Un amour de Kessel.

Tel est le titre de l'ouvrage de Dominique Missika qui décrit la liaison exceptionnelle que connurent Germaine Sablon et Joseph Kessel. D. Missika, historienne, spécialiste de l'Occupation, replace la passion qui lie le couple de 1935 à 1945 dans le contexte particulièrement dramatique de l'époque et nous livre un beau portrait de femme.

 

kesselP1090723Le livre, publié peu après la sortie des romans de Kessel dans La Pléiade, a intéressé des lecteurs sétois comme en témoigne le niveau des ventes que l'on juge bon à La Nouvelle Librairie Sétoise. Et une lectrice exigeante et avisée, Marie-Ange Hoffmann, nous a fait part de quelques remarques. Germaine Sablon, en 1935, était une vedette de music-hall. Elle s'est taillée un beau succès avec "Mon légionnaire", en dépit de la concurrence des chanteuses "réalistes" Marie Dubas et Edith Piaf.

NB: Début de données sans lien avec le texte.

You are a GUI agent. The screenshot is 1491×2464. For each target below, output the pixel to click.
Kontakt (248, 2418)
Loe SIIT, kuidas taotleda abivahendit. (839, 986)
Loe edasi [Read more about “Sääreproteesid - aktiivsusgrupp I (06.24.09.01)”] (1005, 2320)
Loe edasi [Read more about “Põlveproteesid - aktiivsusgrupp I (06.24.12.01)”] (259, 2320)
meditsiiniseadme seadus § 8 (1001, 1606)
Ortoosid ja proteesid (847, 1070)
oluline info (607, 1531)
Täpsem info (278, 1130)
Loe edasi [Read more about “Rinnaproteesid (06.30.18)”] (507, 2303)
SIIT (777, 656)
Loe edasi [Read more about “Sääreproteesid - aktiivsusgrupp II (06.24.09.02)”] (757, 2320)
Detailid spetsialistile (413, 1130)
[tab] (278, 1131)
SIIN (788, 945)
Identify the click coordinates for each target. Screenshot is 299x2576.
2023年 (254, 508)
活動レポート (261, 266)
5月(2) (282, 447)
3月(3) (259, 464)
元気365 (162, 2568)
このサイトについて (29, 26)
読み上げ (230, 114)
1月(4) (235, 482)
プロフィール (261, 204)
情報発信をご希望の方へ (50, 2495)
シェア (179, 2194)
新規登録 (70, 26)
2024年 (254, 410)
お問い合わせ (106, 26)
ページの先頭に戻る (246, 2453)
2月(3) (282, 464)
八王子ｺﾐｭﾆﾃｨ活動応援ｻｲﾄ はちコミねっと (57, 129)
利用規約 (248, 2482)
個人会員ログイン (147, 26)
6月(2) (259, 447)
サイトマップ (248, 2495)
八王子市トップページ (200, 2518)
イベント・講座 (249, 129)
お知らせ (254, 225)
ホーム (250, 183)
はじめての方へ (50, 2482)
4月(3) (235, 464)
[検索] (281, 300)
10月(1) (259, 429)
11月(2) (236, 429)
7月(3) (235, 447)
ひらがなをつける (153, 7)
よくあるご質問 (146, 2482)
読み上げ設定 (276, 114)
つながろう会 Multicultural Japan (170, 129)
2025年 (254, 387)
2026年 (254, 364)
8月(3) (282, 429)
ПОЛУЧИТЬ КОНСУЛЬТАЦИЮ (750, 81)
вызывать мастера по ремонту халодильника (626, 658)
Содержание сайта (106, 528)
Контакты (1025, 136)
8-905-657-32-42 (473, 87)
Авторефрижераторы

"C'est une habituée des salles de concert et surtout des cabarets les plus connus de l'époque". Elle a quitté Valence et son mari, soucieuse de réussir dans la voie qu'elle s'est tracée. Et puis un soir, Kessel grand reporter, romancier à succès, le tumultueux Kessel venu en familier dans un cabaret huppé de Montmartre est ému. Il est frappé par son côté volontaire, presque "viril", un corps puissant, un air de "je n'ai peur de personne et surtout pas des hommes". Après une cour hésitante de Kessel dont l'ancienne maîtresse Katia se mêla, Jeff et Germaine deviennent amants. Et tous les deux croqueront la vie à belles dents. Ils sont les rois du Paris nocturne, terminant leurs nuits quand le soleil se lève…

 

Pour M.A. Hoffmann, D. Missika ne va pas assez loin dans la description de la passion qui soude le couple. Fallait-il brosser les aléas et les triomphes de leurs sentiments ? Ce serait romancer l'ouvrage historique. Les situations telles qu'elles sont décrites, outre l'évocation réussie du milieu du music-hall, suffisent à mettre en valeur la personnalité de Germaine Sablon. Lorsque éclate le second conflit mondial, elle se fait conductrice d'ambulance, récompensée de la Croix de Guerre. Après l'armistice, repliée sur la Côte d'Azur, elle entre dans le réseau de résistance "Carte". Elle y introduit Joseph Kessel.

Sa villa à Agay non loin de Monaco sert de lieu de passage. Et quand ils sont suspectés par l'occupant, les deux agents de liaison de "Carte" gagnent Perpignan, l'Espagne et passent au Portugal en plein hiver par les sentiers muletiers.

Puis Lisbonne et l'Angleterre. Tandis que Kessel écrit L'Armée des ombres et intrigue pour voler à nouveau, Germaine Sablon chante. Elle livrera la première version du Chant des partisans. Elle chantait pour réconforter les soldats, portée par la passion patriotique. La même qui la poussera, ayant gagné Alger au chevet de son fils blessé, à s'engager à nouveau comme ambulancière ?

 

Campagne d'Italie. Débarquement de Provence, la Bourgogne. Patriote passionnée ? Soif d'action ou d'aventure ? Kessel ne lui pardonnera pas son départ de Londres. Lui qui ne rompait pas vraiment avec ses maîtresses ne la revit plus. Peut-être parce que c'est vraiment à elle qu'il tenait.